Farrow shares assault story with CBS show
NEW YORK — In her first televised interview, Dylan Farrow described in detail Woody Allen’s alleged sexual assault of her, and called actors who work in his films “complicit” in perpetuating a “culture of silence.”
Farrow, the adopted daughter of Allen and Mia Farrow, appeared in a taped interview Thursday on “CBS This Morning.” Farrow recounted the 1992 incident, when she was 7 years old, in which she said Allen molested her in her mother’s Connecticut home.
“With so much silence being broken by so many brave people against so many high-profile people, I felt it was important to add my story to theirs because it’s something I’ve struggled with for a long time,” Farrow said. “It was very momentous for me to see this conversation finally carried into a public setting.”
Farrow, now 32, described being taken to a crawl space by Allen.
“He instructed me to lay down on my stomach and play with my brother’s toy train that was set up,” she said. “And he sat behind me in the doorway, and as I played with the toy train, I was sexually assaulted,” Farrow said.

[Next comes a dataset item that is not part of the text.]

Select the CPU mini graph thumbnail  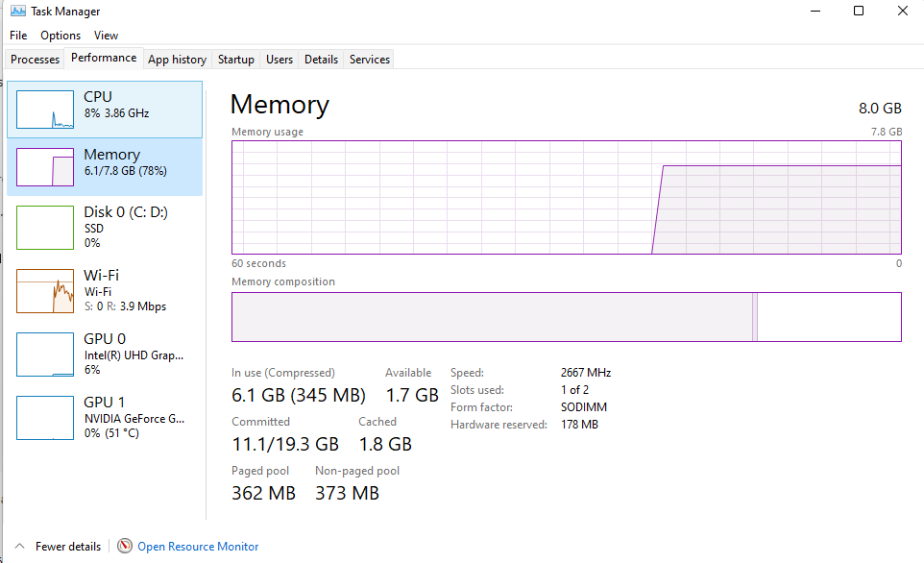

Allen was investigated but wasn’t charged, and he has long denied inappropriately touching Farrow. In a statement Thursday, Allen reiterated his denial and said “the Farrow family is cynically using the opportunity afforded by the Time’s Up movement to repeat this discredited allegation.”
“I never molested my daughter — as all investigations concluded a quarter of a century ago,” Allen said.
After a seven-month investigation, a team of child-abuse specialists at Yale-new Haven Hospital concluded Dylan had not been molested.